On Twitter, national security attorney Bradley Moss pointed out that Trump was the one who chose Bolton as his national security adviser. In addition, Moss sarcastically asked if Trump fired whoever hired Bolton.
Many people on Twitter echoed Moss’ remark about firing “the guy who hired John Bolton.” Former Office of Government Ethics Director Walter Shaub tweeted that Trump had just dissed himself. “To hear the president tell it, the president is bad at hiring,” he wrote. “We need to fire the idiot that keeps hirin’ these incompetent deep-state liars,” another user tweeted.
Other Twitter users noted that Trump’s bashing someone he once admired and hired is a familiar process. “It’s amazing how you keep giving top jobs to people you then start calling total losers,” former member of Parliament, blogger and author Louise Mensch tweeted.
Another user shared a cartoon depicting the evolution of White House employment. “My favourite Trump tweets are the ones where he rails against awful, incompetent, dishonest, useless people…who he himself appointed to the most senior jobs in government and once lavished with praise,” Intercept columnist Mehdi Hasan wrote.
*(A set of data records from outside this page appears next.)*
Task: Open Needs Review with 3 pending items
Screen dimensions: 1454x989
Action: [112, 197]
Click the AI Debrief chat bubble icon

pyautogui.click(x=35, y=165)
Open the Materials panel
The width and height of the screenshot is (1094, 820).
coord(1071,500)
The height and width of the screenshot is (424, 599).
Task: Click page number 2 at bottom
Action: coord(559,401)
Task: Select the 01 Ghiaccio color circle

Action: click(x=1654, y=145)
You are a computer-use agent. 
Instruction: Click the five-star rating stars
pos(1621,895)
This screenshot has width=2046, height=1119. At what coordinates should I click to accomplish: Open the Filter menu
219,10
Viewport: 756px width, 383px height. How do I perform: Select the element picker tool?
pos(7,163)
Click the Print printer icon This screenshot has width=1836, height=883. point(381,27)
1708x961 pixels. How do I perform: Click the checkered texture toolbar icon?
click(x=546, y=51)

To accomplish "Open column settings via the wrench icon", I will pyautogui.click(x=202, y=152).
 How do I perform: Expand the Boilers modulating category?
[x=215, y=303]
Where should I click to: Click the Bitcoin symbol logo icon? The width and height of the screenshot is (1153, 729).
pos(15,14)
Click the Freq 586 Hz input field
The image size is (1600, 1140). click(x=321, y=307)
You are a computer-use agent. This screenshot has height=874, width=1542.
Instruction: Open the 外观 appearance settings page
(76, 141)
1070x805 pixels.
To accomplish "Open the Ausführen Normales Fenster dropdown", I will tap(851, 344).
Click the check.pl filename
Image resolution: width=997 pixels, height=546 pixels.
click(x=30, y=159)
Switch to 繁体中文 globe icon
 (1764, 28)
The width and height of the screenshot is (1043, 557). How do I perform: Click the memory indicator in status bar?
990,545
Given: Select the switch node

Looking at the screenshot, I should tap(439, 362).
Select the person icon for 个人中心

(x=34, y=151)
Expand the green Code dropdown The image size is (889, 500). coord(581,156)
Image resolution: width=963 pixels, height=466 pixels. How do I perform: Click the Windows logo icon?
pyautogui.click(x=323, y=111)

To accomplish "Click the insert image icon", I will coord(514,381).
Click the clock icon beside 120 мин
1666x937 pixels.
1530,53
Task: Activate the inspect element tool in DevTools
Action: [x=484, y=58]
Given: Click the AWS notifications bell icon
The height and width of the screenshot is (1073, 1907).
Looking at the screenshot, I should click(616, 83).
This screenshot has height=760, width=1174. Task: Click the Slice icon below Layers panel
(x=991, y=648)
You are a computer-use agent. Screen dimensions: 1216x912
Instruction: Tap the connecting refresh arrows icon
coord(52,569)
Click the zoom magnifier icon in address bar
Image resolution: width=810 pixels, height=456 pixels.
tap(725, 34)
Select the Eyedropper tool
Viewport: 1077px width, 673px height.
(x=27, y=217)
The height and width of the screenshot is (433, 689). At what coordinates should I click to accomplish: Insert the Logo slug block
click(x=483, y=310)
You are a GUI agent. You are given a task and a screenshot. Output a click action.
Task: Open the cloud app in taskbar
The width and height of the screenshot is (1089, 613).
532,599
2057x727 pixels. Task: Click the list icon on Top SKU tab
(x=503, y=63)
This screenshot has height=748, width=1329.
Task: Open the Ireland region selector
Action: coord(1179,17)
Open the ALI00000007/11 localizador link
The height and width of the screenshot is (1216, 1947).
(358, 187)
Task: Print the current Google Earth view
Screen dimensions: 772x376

A few Twitter users took the opportunity to point out more serious consequences of Trump’s Twitter tirade. The New York Times’ Maggie Haberman called Trump’s tweet “a message to [Republican] senators who are soft about the attacks they’ll get if they vote against his interests.”
MSNBC Morning Joe contributor Kurt Bardella said that Trump’s treating the national security adviser position as a “throw-away job” is “further proof that Trump and the GOP could care less about America’s interests.”
The White House and the Trump re-election campaign did not immediately respond to requests for comment.